(Saved data entries)
• • • • •
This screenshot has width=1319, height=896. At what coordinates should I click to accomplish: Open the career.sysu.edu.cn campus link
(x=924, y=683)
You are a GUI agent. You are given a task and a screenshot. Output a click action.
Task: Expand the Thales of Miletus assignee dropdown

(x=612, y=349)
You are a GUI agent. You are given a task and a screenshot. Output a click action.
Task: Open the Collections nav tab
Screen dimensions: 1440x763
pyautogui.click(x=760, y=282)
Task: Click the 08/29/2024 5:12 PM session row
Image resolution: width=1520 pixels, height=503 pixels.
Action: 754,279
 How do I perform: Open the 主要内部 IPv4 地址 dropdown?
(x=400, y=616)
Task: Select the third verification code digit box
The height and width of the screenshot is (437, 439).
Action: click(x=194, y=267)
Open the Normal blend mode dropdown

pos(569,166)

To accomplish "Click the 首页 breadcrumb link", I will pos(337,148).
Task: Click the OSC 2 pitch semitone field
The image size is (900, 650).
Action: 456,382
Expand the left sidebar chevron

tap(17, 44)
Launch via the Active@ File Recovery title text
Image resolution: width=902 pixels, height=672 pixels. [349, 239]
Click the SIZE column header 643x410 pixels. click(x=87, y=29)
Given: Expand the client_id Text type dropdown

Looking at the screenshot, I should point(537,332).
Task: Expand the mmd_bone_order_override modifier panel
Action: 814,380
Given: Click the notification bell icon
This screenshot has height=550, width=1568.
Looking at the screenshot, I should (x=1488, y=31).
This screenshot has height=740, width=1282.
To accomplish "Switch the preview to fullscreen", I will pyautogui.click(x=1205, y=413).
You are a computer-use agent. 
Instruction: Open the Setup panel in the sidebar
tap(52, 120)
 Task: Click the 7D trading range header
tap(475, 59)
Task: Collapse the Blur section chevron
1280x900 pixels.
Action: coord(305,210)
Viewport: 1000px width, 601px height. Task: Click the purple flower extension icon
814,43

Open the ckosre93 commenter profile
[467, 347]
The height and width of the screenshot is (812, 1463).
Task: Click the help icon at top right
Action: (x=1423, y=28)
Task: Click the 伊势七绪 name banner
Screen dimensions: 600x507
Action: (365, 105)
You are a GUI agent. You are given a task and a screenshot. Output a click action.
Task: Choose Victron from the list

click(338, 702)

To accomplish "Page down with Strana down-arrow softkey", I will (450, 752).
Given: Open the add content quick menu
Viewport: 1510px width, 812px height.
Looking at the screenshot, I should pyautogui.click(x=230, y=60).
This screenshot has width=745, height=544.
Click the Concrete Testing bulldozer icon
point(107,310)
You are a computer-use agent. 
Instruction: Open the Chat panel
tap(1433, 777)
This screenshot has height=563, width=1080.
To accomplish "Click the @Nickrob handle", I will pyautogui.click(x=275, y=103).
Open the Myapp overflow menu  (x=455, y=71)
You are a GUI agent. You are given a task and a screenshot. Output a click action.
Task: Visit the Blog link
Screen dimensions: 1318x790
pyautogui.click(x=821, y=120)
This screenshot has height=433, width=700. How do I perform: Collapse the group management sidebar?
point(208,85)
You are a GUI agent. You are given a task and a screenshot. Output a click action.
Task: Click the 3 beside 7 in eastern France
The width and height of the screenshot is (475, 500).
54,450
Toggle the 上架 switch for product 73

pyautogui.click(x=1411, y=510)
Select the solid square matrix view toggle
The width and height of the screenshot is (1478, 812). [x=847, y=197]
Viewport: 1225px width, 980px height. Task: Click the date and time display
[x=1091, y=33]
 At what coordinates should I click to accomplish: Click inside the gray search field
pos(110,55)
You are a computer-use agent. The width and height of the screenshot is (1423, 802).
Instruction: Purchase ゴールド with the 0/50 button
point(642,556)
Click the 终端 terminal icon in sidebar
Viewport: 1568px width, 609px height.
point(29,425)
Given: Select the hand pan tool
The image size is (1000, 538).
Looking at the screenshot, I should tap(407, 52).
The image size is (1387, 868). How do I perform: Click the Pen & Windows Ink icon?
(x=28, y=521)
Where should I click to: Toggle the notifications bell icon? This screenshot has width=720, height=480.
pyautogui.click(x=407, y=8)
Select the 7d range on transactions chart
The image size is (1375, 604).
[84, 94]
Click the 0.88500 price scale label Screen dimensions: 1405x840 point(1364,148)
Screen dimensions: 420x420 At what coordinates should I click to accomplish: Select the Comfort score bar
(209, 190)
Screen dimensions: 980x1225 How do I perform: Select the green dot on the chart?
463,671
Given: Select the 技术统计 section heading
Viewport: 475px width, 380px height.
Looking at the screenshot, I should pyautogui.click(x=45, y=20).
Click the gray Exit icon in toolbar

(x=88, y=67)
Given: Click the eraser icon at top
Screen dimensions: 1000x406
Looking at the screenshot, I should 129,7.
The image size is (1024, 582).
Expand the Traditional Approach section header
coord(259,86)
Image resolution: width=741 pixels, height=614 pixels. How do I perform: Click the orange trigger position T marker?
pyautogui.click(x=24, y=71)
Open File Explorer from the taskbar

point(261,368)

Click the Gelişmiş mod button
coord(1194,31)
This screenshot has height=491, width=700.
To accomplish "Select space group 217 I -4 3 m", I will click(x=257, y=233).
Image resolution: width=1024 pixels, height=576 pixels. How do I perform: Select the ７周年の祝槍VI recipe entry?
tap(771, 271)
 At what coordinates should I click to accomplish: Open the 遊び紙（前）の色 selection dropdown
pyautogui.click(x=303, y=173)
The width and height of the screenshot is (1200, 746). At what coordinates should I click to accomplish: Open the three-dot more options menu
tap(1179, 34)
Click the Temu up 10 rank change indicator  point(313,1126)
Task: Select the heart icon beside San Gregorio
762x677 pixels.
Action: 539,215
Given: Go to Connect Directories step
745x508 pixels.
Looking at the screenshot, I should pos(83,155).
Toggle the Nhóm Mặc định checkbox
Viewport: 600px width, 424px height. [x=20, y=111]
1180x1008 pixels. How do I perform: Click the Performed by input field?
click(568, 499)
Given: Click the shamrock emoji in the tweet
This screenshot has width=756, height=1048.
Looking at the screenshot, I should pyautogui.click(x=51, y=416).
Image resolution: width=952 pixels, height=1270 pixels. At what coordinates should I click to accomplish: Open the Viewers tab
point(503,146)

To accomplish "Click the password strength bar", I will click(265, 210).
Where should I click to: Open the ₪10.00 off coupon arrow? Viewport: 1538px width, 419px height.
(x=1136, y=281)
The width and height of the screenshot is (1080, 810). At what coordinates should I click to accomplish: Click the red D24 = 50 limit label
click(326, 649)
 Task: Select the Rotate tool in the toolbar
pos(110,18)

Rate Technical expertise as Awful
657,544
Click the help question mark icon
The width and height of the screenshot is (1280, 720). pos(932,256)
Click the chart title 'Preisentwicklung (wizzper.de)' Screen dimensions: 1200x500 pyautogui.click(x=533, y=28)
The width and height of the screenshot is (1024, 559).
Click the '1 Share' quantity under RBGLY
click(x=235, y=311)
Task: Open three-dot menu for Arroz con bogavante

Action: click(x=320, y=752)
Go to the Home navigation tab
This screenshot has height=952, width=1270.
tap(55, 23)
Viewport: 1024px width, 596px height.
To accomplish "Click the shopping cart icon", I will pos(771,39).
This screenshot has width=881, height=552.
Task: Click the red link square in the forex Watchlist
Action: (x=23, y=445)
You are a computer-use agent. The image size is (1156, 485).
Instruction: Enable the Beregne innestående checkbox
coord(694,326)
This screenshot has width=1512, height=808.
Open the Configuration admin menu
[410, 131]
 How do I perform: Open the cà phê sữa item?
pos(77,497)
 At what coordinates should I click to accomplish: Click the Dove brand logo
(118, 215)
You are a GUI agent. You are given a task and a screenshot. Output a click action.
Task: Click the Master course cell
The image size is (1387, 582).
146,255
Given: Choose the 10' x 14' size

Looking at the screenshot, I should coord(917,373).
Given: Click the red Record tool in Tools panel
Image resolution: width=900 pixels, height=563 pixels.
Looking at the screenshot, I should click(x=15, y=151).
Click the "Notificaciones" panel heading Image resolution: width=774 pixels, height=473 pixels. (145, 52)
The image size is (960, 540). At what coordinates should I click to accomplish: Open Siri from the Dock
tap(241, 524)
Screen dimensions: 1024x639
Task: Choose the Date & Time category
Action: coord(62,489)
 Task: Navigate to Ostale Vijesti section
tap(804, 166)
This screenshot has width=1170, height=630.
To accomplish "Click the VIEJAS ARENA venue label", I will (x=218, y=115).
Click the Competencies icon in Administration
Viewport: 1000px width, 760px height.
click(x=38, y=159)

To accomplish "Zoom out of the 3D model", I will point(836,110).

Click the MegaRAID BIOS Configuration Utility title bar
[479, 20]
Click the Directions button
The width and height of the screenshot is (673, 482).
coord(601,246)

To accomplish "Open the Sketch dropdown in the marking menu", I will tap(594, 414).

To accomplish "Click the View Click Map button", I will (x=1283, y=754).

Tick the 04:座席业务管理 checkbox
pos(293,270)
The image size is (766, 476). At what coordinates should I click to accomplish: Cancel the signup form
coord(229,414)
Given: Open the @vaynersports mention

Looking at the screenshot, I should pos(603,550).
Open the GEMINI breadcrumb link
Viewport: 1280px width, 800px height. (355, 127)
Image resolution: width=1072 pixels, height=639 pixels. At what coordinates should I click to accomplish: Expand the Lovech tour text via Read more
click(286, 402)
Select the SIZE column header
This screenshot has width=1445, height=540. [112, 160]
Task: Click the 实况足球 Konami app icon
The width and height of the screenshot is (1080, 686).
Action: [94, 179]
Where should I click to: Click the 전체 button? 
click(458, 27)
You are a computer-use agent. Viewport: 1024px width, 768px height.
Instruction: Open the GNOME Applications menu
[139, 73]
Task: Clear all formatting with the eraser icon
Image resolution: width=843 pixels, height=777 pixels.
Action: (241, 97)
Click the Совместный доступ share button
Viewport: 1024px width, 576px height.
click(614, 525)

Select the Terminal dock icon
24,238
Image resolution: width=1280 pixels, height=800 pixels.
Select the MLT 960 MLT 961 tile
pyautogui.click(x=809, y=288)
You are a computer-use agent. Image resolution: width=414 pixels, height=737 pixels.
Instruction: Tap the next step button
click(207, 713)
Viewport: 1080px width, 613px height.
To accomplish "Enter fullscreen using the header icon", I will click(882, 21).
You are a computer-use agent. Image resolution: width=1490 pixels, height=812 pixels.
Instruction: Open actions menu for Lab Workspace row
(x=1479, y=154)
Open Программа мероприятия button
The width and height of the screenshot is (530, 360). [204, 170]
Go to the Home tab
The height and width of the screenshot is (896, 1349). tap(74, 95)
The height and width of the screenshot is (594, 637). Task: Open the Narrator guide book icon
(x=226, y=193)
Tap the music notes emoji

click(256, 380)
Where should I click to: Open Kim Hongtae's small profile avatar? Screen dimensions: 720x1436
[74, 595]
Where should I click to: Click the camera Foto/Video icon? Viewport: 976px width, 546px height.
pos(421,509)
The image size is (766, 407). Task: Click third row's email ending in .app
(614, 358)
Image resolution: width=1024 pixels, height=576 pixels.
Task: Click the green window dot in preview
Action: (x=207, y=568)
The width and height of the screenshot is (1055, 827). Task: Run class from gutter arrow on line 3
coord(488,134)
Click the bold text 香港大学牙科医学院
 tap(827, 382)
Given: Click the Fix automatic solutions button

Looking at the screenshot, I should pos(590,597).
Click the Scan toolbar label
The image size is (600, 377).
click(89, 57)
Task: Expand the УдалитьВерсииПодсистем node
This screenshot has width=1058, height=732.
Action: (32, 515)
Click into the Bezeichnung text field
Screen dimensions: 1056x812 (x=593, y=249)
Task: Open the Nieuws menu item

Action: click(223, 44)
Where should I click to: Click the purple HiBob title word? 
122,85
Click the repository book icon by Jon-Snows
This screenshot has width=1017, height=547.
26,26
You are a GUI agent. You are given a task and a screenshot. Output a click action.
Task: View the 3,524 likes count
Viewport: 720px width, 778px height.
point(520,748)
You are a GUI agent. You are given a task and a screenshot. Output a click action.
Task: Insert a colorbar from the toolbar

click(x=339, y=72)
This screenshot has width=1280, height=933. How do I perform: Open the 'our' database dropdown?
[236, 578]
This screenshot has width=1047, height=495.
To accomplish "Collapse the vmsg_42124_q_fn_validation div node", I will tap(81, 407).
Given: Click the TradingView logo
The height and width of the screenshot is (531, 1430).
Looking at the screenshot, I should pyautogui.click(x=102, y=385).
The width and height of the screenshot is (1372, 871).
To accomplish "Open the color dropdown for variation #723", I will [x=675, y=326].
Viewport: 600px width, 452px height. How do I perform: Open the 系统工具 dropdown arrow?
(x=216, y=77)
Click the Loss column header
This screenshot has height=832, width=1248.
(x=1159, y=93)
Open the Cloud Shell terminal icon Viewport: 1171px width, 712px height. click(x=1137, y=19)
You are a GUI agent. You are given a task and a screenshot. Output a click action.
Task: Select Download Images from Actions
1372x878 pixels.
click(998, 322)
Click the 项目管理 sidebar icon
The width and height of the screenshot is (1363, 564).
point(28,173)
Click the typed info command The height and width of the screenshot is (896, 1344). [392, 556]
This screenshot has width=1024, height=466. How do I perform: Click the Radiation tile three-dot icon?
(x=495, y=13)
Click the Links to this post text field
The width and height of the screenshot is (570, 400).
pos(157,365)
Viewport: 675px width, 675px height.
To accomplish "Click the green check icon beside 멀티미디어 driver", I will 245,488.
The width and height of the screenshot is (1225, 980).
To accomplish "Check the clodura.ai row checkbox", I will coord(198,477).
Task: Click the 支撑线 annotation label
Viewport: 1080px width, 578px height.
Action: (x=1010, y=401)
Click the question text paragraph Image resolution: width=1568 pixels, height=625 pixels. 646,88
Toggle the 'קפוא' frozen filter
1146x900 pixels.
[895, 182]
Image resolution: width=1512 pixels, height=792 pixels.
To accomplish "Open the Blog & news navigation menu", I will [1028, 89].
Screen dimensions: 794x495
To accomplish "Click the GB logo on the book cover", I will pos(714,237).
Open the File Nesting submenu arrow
• • • • •
→ **Required action**: Above are some records. Copy each of their lines that holds the string "eraser".

→ **Task result**:
Given: Click the eraser icon at top
Task: Clear all formatting with the eraser icon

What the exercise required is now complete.